→ **TEXT TO READ**
"""

Tomas Kaberle – of the famous Rakovnik Kaberle’s – comes into this game tied with Mike Green atop the scoring rankings among defensemen. This is his 11th season of being the good soldier in Toronto playing for some mediocre (and some other ghastly) teams. He’s mentioned a lot in the usual spaces that talk about trade rumors, but there he is, still wearing the blue and white. He is 5-13-18 in 34 career games against Washington, and he has an assist in the team’s only meeting this year (a 6-4 Caps win in the home opener for Washington). He had quite a run in late October with a five game run in which he was 2-11-13. Since then, he’s gotten into a pattern, alternating games in which he records a point with those in which he does not. He had an assist for the Leafs in the 6-5 Gimmick loss to the Hurricanes on Thursday, so the pattern seems to bode well for the Caps.

After that, you have to wonder where the results are going to come from at either end of the ice for Toronto. After Kaberle, the Leafs do not have a player with more than 13 points (the Caps have seven players with more than 13 points, five of whom should dress tonight). They have only two players with more than five goals (Alexei Ponikarovsky and Niklas Hagman), and even if you put Kessel in this group of scorers, the Caps have five players with more than five goals, four of whom should dress tonight.

At the other end, Mike Komisarek has a torn quadriceps muscle (what, not a "lower body injury?”) and is on injured reserve. Filling the breach is Carl Gunnarsson, a 23-year old seventh round draft pick (2007) for whom this is his first year of professional North American hockey. However well thought of he is (and he is), he has 12 games with the Marlies and three with the Leafs on his North American resume. He’s averaged a few ticks under 20 minutes of ice time, and if he gets that many tonight, he is going to be matched against some formidable firepower. Perhaps not the Ovechkin-Backstrom line, but he will see minutes against the Morrison line.

In goal, things are a mess for the Leafs. Jonas Gustavsson has allowed three, four, and five goals in his last three appearances. Carolina – yes, Carolina – scored three goals in the last 12 minutes to take the game on Thursday into overtime, after which they won in the Gimmick phase. How bad is that? Carolina had scored three goals in 60 minutes of regulation in only five of 20 games leading up to the contest with Toronto.

That would leave Vesa Toskala, who is probably 2,324,567th on the Leaf fan’s holiday card mailing list these days. He is so adored by Leafs fans that he has not started a game on Toronto ice since October 10th (he lost, 5-2, to the Penguins). A knee injury contributed to his absence on the ACC ice, but it’s not as if coach Ron Wilson was taking extraordinary measures to get him home ice time in any case. Oh, but the way, Toskala hasn’t won a game this season. He is 0-4-2, 4.26, .854. He has one game this season (in eight appearances) in which he has saved at least 90 percent of the shots he faced. He lost that game, too.

There are no excuses here, not playing back to back, not playing on the road, not playing with injuries, not sunspots. The Caps can, should, must, had better win this game. Losing to a team this bad can only be accomplished as a product of effort, as in “giving none.” And that is why this game is so dangerous. As Caps fans know, a night of iffy effort is not something that has been expunged from the Caps operating manual. Recall the first meeting between the teams in the home opener, when the Caps scored three goals in the game’s first 14 minutes. They allowed things to get entirely too interesting in a 6-4 final score, as Toronto scored three times in the third period.

But if they give the effort tonight that they are capable of – and with a national television audience in Canada watching, that should be motivation enough – this could end ugly for the Maple Leafs.

"""

→ **GOAL**
Reproduce the part of the game preview that begins at "In goal, things" and stops after "contest with Toronto.". The lines play no part in this.

→ **DATA**
"""

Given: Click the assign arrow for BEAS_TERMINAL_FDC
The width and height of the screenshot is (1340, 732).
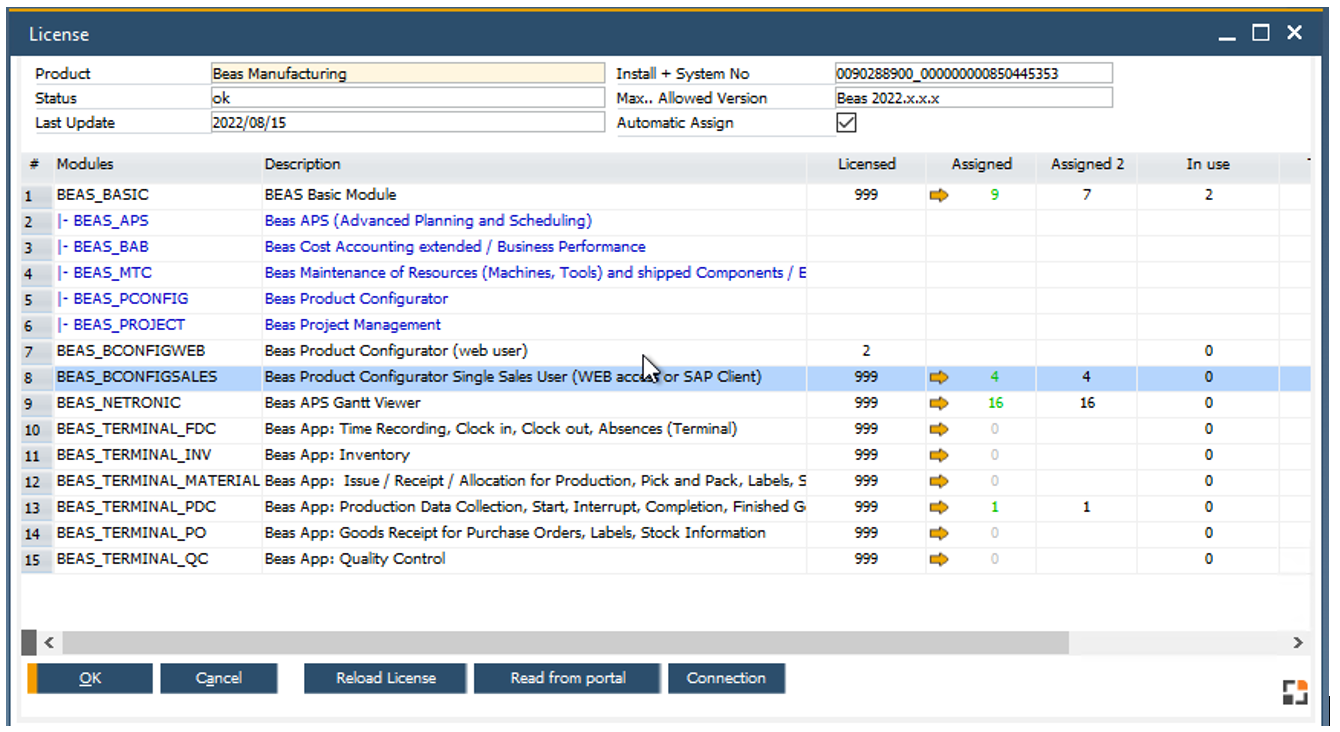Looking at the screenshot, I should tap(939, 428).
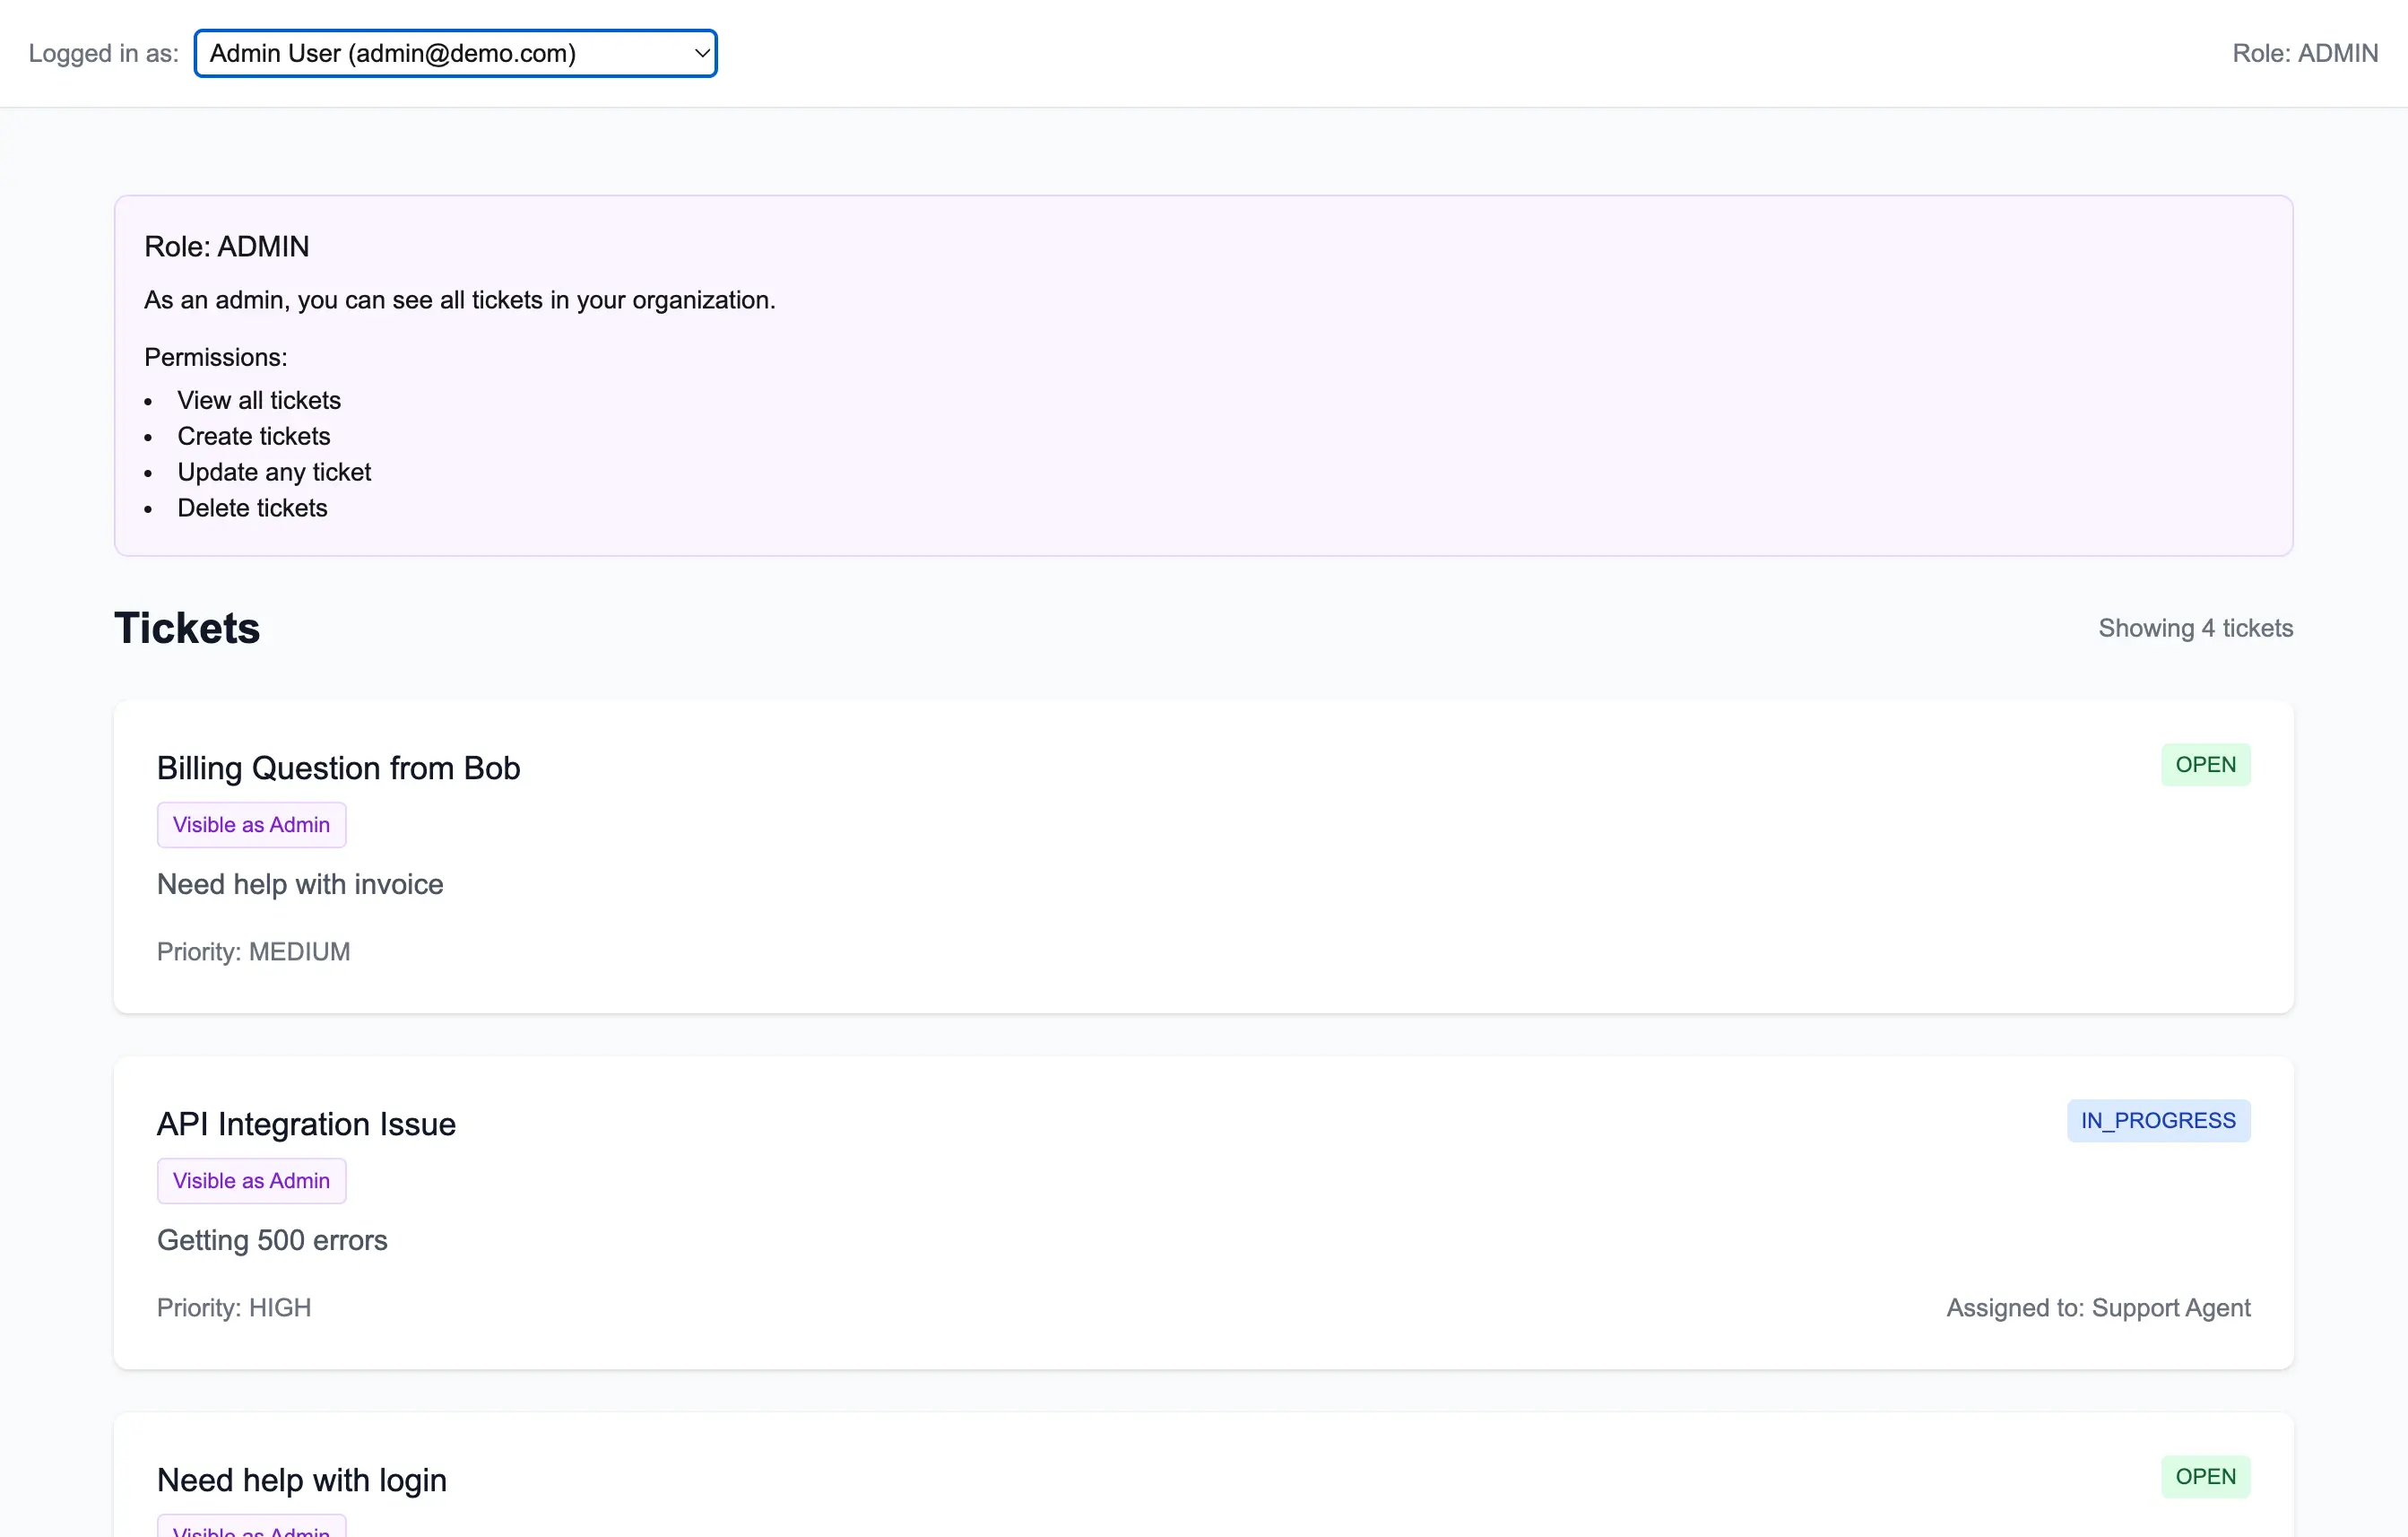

"""

→ **RIGHT ANSWER**
In goal, things are a mess for the Leafs. Jonas Gustavsson has allowed three, four, and five goals in his last three appearances. Carolina – yes, Carolina – scored three goals in the last 12 minutes to take the game on Thursday into overtime, after which they won in the Gimmick phase. How bad is that? Carolina had scored three goals in 60 minutes of regulation in only five of 20 games leading up to the contest with Toronto.